- Occupation: Doctor

YouTube information
- Channel: Doc Adam;
- Years active: 2017–2021; 2023–present
- Genre: Health
- Subscribers: 2.04 million
- Views: 103.1 million

= Adam Smith (YouTuber) =

English doctor and former YouTuber

Adam Smith, better known as Doc Adam, is a British-Australian medical doctor and YouTuber who produced medical advice videos for a Filipino audience. He retired his YouTube channel in 2021.

==YouTube career==
===Content===
Adam Smith is an Australia-based doctor from England who ran a YouTube channel under the name "Doc Adam". He started making videos on medical advice with the help of his Filipino partner in 2017. A Filipino-speaker himself, Smith catered to a Filipino audience. Smith used to visit the Philippines through medical missions, and as a result he learned how to speak Filipino. He then shifted to reviewing products which were endorsed by celebrities, as well as politicians making unproven medical claims. He also ran an online shop where he sold health products, mostly low-carb and low-sugar food staples as well as Doc Adam branded merchandise.

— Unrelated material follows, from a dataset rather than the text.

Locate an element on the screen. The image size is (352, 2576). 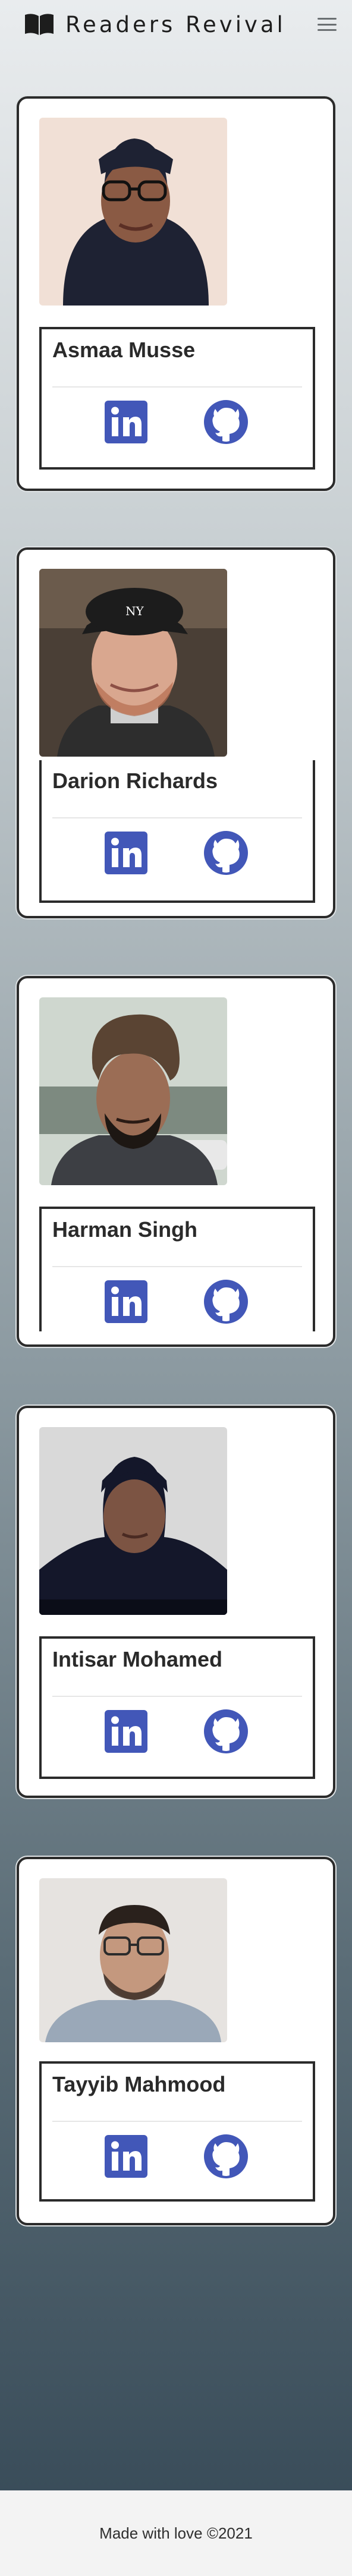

===On Farrah Agustin-Bunch's claims===
In late 2020, Farrah Agustin-Bunch, a fellow doctor and head of GlutaLipo, sued Smith after he disputed the brand's slimming and whitening claims. Smith also disputed Agustin-Bunch's natural or alternative medicine practices and questioned her training background at Harvard University. Among the other products of Agustin-Bunch previously covered by Smith are Boston C and Pixie Dust magnesium. This led to Smith's hiatus from YouTube from October to November 2020, and October 2021 to February 2023.

===CopperMask PH===
In early 2021, Smith made a video about CopperMask PH's copper mask which is distributed by JC Premiere where he criticized the hole in the chin region. He explained that such mask are not recommended by Philippine and Australian health authorities. Smith said that he had received cease and desist order for his video from CopperMask PH who believes that Smith is "defaming" the brand.

===Hiatus, return and lawsuit with Agustin-Bunch===
Smith took a hiatus from YouTube on 30 October 2021, to take a "different direction in life" after his lawsuit with Bunch-Agustin disrupted his professional practice as a doctor and incurred heavy legal cost. Smith would start a crowdfunding campaign since his indemnity insurer won't cover the cost of his case.

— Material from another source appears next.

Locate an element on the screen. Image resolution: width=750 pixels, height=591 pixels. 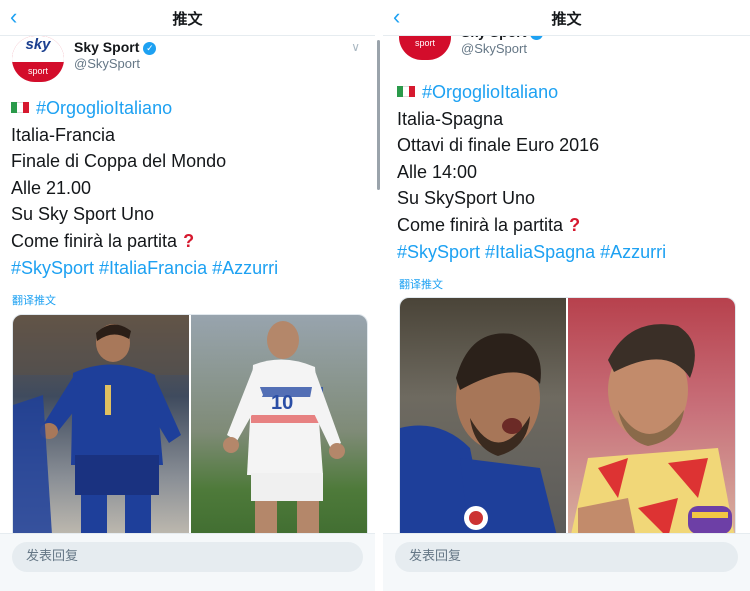
tweet-line: Su SkySport Uno is located at coordinates (466, 198).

On 6 February 2023, Smith announced that he would file a defense lawsuit against Agustin-Bunch using evidence he had accumulated. He accused Agustin-Bunch of discouraging patients from undergoing traditional cancer treatment programs to promote her own products, leading to their deaths; he also accused another doctor of humiliating Smith by instructing someone to deliver him court papers of the case against him in his clinic during working hours. The delivery was filmed and uploaded to social media. Agustin-Bunch's side maintained that Smith has defamed her through his videos.

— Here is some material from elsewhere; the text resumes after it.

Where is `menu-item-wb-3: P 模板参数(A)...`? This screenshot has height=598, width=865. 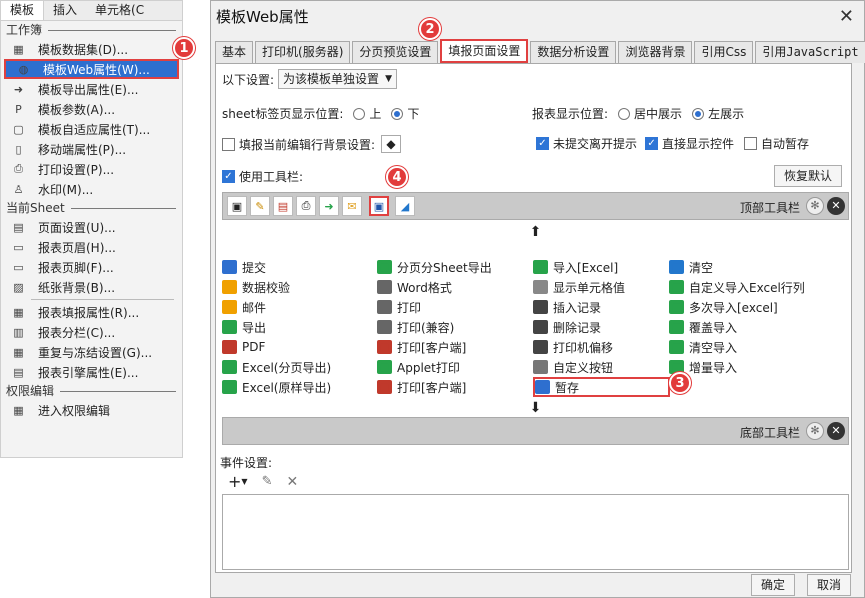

He would upload a video on YouTube on 22 February 2023, marking the end of his hiatus, where he discussed updates on his lawsuit.In a pre-trial judgment, a judge representing the Supreme Court of Victoria, Justice John Dixon, rejected the majority of the claims in Agustin-Bunch's filing, stating that most imputations in the videos ‘are expressions of opinion’.

==Personal life==
Smith is in a relationship with KC, a Filipino woman. When he announced his retirement from YouTube in 2021, Smith said that they planned to get married the following year. However, the two did not go through with it as of February 2023 due to Smith suffering from anxiety and depression caused by the Agustin-Bunch lawsuit.

In 2024, he started an altercation with a known hip-hop celebrity Mark Jayson Warnakulahewa, also known as "Makagago Wazzup Man", to defend a YouTuber named "Nico David". The results of this altercation are still unknown.